• [Written tasks]:
a. Decide whether each statement below agrees with the airshow passage, answering yes or no and quoting the words from the passage that settle it. (i) Wagstaff is a three-time U.S. National Aerobatic Champion. (ii) Wagstaff's airplane has a 400-horsepower engine. (iii) The Red Baron Pizza Squadron flies four Stearmans.
b. Write the next part of the airshow passage, picking up after its last sentence.

• [Passage provided]:
——

Pull up your lawn chair for a front row seat at the airshow. Here are eight examples of top acts you’ll see this summer. (Click here to download a schedule of 2007 shows in PDF format.) Some are old favorites, some have new airplanes, some you’ve never seen, but all are outstanding entertainers.

Patty Wagstaff

Cirrus Extra 300S

Patty Wagstaff is famous for getting right down to business, so on takeoff she pops her red and white Extra off the ground into a neck-wrenching roll, then pushes it around into an inverted turn. She keeps up a steady stream of motion from start to finish.

Wagstaff is a three-time U.S. National Aerobatic Champion, a world-level competitor, and the winner of a multitude of awards. When you watch her fly, you see not only the energy that drove her to her championships, but also her sense of fun. Duane Cole, an aerobatic legend, once described her style as “out there killing snakes.”

She turns technically precise flying into art and adds complicated details to make the maneuvers more exciting, such as a perfectly level, 360-degree turn with snap rolls all the way around. Her eight-sided loop with rolls on each line looks like a braided stop sign. “It’s fun because it’s tricky,” she says.

“It’s boring to just do a half Cuban eight,” says Wagstaff, “so I like to add rolls, so I’m rolling all the time.”

Her airplane is similar to a production model Extra 300S, but with a

bigger rudder. It has a 350-horsepower Lycoming engine, a 4,000-feet-per-minute rate of climb, and a 420-degree-per-second roll rate.

Red Baron Pizza Squadron, 2007

With the Red Baron Pizza Squadron, there’s the grandeur of four red and white Stearmans looping across the airfield, and then there’s the noise — a quartet of radials, 1800-hp worth of Pratt & Whitney growls, that build to a crescendo as the airplanes loop closer and closer in their formations, then erupt into more agile pairs.

——

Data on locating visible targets
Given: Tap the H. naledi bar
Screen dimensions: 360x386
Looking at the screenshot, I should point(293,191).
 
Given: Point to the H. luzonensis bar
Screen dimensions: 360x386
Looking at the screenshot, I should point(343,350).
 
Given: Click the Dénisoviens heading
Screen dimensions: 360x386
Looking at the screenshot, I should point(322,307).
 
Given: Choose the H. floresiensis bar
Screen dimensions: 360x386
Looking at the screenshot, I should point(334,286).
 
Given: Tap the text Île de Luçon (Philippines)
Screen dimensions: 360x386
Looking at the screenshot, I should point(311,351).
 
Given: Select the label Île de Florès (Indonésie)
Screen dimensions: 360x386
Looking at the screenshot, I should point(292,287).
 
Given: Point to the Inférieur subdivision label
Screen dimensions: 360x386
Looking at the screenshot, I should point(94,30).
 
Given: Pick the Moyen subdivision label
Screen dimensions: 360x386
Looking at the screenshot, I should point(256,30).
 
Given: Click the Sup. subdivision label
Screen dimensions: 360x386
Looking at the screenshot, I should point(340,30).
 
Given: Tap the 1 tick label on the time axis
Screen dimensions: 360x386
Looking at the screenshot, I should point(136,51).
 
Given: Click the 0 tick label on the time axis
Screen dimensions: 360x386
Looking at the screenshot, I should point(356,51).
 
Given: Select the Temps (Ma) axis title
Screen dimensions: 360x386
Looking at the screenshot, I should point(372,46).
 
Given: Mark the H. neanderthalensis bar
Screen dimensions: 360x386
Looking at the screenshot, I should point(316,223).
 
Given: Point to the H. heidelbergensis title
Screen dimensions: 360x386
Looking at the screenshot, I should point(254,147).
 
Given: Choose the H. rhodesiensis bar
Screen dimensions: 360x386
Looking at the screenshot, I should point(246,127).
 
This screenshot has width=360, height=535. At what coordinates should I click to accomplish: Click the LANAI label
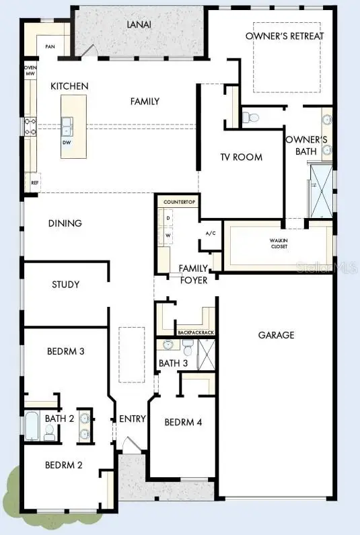click(x=138, y=24)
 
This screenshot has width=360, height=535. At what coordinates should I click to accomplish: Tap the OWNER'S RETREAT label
click(x=285, y=36)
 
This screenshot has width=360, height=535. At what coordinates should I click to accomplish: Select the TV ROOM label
click(x=241, y=157)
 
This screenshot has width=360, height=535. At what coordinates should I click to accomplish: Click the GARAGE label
click(x=276, y=334)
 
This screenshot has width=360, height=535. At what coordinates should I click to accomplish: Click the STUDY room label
click(x=65, y=285)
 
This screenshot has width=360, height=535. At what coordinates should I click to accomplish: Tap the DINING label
click(x=65, y=223)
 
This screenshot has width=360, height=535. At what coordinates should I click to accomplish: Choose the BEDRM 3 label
click(x=65, y=351)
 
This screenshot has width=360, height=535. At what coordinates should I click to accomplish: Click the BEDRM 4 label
click(x=184, y=423)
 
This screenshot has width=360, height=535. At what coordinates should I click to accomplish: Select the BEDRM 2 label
click(x=64, y=465)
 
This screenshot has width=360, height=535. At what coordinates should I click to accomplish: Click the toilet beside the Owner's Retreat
click(x=252, y=117)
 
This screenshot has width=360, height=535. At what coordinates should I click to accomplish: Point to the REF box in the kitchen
click(x=34, y=183)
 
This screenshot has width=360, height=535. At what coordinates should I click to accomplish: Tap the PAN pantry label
click(x=50, y=46)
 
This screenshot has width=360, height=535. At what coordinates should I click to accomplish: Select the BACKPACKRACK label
click(x=194, y=332)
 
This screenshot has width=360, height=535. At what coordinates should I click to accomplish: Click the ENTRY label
click(x=133, y=419)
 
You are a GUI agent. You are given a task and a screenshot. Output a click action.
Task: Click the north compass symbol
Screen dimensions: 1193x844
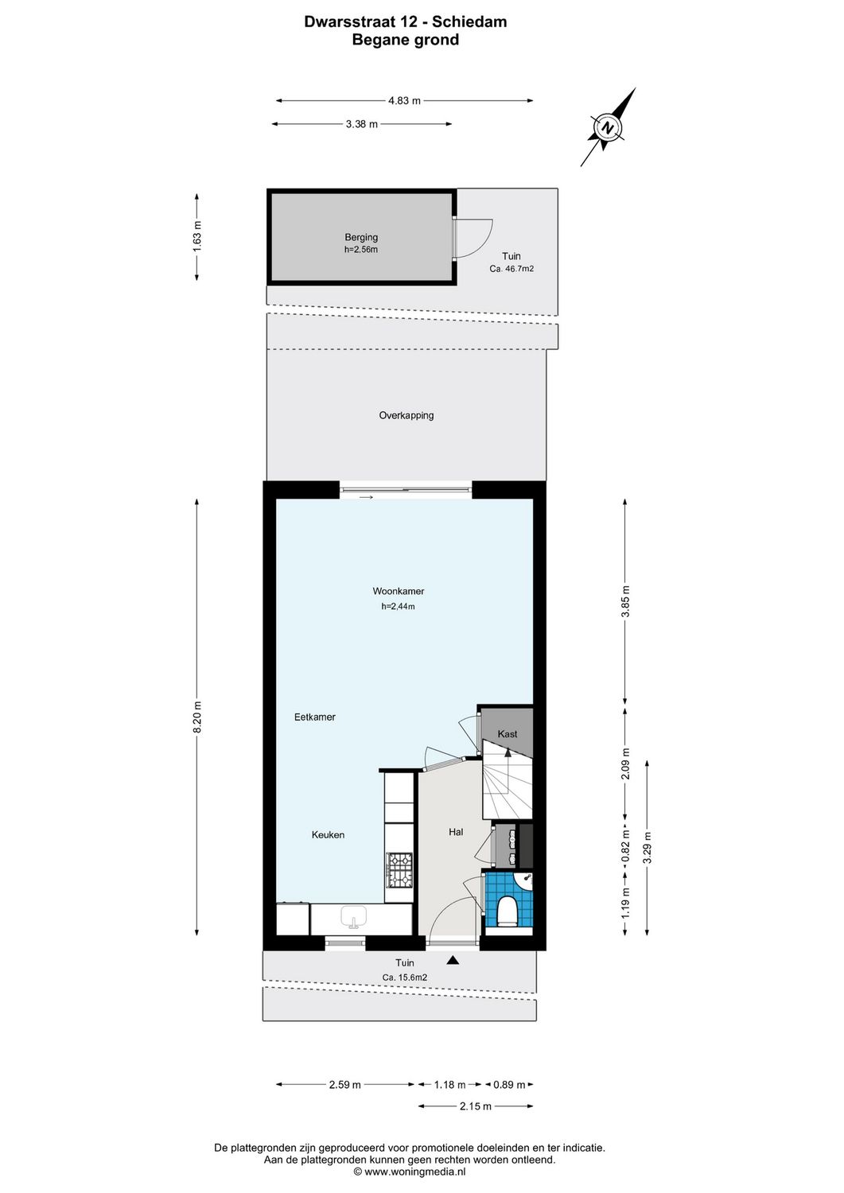tap(609, 127)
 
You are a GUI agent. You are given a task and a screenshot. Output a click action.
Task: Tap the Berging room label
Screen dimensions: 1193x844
tap(361, 237)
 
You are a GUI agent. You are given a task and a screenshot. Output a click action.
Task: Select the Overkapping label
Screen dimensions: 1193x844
tap(406, 415)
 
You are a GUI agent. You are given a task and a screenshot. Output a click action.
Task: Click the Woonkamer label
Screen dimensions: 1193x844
tap(398, 591)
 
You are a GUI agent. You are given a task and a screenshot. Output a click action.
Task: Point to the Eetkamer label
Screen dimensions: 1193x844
tap(314, 717)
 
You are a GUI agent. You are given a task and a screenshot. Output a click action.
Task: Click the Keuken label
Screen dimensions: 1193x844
tap(328, 835)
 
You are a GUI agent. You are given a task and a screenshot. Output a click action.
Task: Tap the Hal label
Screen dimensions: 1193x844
tap(456, 832)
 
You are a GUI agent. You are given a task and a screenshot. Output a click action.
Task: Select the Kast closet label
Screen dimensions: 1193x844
tap(507, 733)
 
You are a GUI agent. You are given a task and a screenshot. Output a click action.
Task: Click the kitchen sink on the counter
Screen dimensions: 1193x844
tap(354, 918)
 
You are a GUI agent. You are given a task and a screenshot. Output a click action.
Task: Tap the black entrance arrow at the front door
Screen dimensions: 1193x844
tap(453, 961)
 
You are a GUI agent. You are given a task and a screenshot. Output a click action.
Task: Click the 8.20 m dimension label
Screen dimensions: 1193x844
tap(197, 717)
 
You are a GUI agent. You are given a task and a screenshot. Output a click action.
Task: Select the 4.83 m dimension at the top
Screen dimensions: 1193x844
tap(404, 101)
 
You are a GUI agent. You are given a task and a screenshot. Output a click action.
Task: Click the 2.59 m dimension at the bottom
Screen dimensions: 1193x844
tap(344, 1084)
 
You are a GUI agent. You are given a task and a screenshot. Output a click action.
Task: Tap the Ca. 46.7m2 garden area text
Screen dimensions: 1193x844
tap(511, 270)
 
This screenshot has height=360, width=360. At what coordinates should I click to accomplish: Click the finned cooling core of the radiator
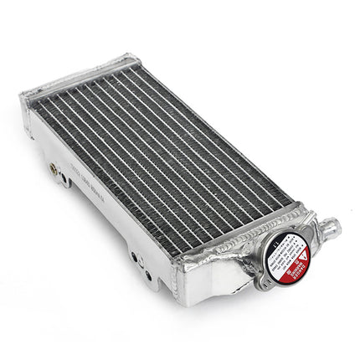point(159,142)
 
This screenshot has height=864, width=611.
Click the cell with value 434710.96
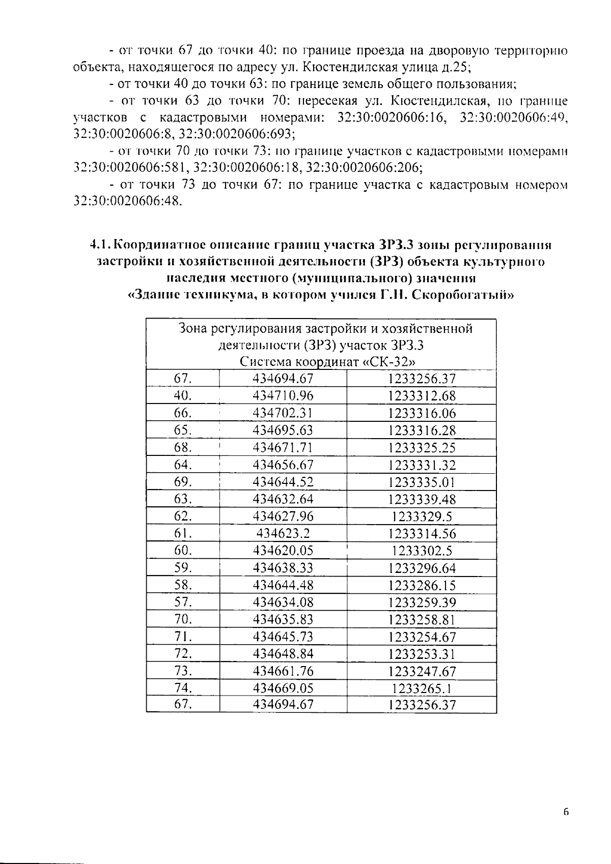point(283,396)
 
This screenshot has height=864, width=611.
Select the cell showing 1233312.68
point(422,396)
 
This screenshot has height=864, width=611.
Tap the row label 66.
point(183,413)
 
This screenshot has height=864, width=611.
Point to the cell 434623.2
point(283,533)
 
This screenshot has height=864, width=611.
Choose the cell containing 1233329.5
point(422,516)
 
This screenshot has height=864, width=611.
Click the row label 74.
point(183,688)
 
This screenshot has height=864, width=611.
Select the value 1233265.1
point(422,688)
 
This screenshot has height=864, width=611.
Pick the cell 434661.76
point(283,671)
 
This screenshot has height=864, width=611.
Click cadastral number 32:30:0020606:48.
point(127,201)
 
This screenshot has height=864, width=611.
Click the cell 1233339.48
point(422,499)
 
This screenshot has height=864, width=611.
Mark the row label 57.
point(183,602)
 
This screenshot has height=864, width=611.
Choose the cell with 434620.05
point(283,551)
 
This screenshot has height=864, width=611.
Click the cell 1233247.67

——

• [Answers]:
a.
(i) Yes: "Wagstaff is a three-time U.S. National Aerobatic Champion"
(ii) No: "It has a 350-horsepower Lycoming engine"
(iii) Yes: "four red and white Stearmans looping across the airfield"

b.
The aerobatic flow is constant. One set overlaps the other, filling the air with Cuban eights, vertical rolls, shark’s tooth turns, and opposing knife-edge passes. A few of their wonderful maneuvers are the diamond cluster hammerhead with all the airplanes climbing, floating, and pivoting together; the Staggerhead, with them pivoting in trail; and two big hearts.

One airplane climbs at a 45-degree angle, trailing smoke, for the left side of the heart, from the bottom up. The other climbs first, turns on his smoke, then loops around the right side from the top down to complete the heart.

The planes are 450-hp Stearmans, built in the early 1940s and later streamlined for airshow flying.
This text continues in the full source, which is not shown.